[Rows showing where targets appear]
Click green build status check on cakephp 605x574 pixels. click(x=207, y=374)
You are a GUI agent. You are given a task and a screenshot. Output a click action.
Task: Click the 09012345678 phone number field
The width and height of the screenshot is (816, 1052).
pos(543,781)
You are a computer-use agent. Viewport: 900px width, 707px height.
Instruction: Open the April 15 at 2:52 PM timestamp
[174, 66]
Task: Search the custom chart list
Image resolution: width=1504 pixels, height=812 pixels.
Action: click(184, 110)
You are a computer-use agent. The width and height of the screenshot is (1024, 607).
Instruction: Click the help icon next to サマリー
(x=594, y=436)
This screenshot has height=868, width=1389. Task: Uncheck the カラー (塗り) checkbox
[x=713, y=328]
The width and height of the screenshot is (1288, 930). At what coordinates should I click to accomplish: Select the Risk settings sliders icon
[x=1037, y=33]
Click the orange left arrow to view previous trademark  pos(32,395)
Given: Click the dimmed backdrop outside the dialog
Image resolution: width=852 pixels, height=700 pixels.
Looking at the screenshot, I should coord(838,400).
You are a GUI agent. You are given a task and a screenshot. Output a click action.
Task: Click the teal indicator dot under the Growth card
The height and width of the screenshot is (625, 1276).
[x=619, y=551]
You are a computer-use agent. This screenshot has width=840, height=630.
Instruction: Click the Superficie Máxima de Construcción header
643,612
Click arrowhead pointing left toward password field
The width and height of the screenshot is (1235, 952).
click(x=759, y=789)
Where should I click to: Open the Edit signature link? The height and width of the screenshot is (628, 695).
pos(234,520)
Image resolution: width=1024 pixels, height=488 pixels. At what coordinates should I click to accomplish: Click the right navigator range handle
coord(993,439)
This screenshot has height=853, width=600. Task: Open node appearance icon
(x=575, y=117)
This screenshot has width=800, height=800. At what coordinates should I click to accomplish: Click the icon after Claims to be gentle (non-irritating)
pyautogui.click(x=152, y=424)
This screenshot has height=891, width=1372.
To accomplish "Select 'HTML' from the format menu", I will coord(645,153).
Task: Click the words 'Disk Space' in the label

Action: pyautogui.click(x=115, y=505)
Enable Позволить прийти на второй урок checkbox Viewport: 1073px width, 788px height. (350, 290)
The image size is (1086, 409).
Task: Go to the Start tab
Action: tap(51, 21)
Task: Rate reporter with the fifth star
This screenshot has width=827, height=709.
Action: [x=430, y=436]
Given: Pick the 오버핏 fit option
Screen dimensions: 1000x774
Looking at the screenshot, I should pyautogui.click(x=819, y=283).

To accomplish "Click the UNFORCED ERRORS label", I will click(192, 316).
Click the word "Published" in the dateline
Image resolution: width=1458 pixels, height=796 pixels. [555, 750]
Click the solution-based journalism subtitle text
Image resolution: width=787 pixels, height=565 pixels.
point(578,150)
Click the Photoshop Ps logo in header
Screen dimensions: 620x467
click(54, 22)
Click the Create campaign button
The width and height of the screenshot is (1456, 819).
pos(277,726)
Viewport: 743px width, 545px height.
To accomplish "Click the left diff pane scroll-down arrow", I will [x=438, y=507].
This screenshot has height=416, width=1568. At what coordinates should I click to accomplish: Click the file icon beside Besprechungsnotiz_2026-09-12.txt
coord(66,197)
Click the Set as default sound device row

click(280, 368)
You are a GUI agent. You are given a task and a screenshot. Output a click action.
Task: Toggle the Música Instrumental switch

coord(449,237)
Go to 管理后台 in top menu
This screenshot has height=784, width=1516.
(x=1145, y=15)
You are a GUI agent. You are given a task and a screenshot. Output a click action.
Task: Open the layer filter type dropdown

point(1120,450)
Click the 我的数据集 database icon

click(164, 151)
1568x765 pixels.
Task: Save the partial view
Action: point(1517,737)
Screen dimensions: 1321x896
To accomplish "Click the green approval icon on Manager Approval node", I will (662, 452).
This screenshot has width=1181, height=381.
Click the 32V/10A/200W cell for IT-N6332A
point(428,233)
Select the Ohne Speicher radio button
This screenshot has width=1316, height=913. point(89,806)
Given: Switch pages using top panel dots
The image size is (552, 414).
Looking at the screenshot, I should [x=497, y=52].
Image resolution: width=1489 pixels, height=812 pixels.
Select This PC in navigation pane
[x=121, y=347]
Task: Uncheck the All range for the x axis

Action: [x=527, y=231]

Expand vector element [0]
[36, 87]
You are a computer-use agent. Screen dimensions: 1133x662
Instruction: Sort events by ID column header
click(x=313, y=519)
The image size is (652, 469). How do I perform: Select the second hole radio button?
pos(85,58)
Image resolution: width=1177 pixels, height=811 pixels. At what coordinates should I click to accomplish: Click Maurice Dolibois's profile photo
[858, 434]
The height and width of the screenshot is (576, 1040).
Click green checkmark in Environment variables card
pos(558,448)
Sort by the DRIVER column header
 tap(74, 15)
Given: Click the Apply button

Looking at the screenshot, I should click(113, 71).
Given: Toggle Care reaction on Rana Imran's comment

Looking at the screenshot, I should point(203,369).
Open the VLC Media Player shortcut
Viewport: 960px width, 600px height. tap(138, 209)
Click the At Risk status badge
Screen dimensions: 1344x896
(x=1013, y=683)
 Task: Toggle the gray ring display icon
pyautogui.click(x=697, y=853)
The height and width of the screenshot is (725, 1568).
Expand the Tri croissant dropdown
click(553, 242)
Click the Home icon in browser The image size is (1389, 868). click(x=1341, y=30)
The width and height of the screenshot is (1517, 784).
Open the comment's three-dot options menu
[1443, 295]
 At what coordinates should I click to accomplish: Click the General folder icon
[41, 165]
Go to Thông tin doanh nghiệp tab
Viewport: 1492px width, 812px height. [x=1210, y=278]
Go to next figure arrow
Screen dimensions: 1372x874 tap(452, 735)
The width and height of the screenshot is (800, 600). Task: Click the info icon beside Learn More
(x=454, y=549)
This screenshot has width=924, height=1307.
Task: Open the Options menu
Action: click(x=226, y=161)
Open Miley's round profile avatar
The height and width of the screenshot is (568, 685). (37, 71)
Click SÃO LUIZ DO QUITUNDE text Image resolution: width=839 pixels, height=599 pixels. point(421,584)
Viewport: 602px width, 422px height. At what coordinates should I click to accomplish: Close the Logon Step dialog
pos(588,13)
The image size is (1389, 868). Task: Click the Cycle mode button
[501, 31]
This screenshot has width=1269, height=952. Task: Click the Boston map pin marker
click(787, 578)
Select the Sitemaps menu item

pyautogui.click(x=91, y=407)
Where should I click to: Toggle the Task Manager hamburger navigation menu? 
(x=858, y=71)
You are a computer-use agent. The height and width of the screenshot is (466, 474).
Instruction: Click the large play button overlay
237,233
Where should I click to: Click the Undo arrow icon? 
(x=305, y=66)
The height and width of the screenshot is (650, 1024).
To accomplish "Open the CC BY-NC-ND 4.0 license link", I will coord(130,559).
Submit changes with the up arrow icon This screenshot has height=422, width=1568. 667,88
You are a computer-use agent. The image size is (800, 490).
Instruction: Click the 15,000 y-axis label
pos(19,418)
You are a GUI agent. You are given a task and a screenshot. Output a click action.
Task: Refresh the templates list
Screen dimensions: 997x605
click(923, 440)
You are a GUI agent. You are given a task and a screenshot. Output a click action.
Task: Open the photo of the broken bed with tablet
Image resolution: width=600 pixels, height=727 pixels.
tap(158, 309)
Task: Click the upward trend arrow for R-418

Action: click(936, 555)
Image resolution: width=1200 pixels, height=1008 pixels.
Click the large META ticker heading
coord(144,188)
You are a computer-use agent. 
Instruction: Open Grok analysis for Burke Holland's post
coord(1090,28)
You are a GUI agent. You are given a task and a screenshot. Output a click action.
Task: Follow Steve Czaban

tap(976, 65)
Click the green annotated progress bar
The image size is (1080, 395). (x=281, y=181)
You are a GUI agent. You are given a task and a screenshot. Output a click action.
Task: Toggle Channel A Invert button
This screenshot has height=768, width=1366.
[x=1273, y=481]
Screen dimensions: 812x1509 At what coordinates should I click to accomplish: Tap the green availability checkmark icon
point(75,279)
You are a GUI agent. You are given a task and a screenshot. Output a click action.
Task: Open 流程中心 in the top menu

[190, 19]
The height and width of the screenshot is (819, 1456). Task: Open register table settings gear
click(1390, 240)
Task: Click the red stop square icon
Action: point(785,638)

### Job
Reproduce the records verbatim, beginning at the line that contains "Task: Uncheck the All range for the x axis" and ending after the line that contains "(x=1013, y=683)".

### Task solution
Task: Uncheck the All range for the x axis

Action: [x=527, y=231]

Expand vector element [0]
[36, 87]
You are a computer-use agent. Screen dimensions: 1133x662
Instruction: Sort events by ID column header
click(x=313, y=519)
The image size is (652, 469). How do I perform: Select the second hole radio button?
pos(85,58)
Image resolution: width=1177 pixels, height=811 pixels. At what coordinates should I click to accomplish: Click Maurice Dolibois's profile photo
[858, 434]
The height and width of the screenshot is (576, 1040).
Click green checkmark in Environment variables card
pos(558,448)
Sort by the DRIVER column header
 tap(74, 15)
Given: Click the Apply button

Looking at the screenshot, I should click(113, 71).
Given: Toggle Care reaction on Rana Imran's comment

Looking at the screenshot, I should point(203,369).
Open the VLC Media Player shortcut
Viewport: 960px width, 600px height. tap(138, 209)
Click the At Risk status badge
Screen dimensions: 1344x896
(x=1013, y=683)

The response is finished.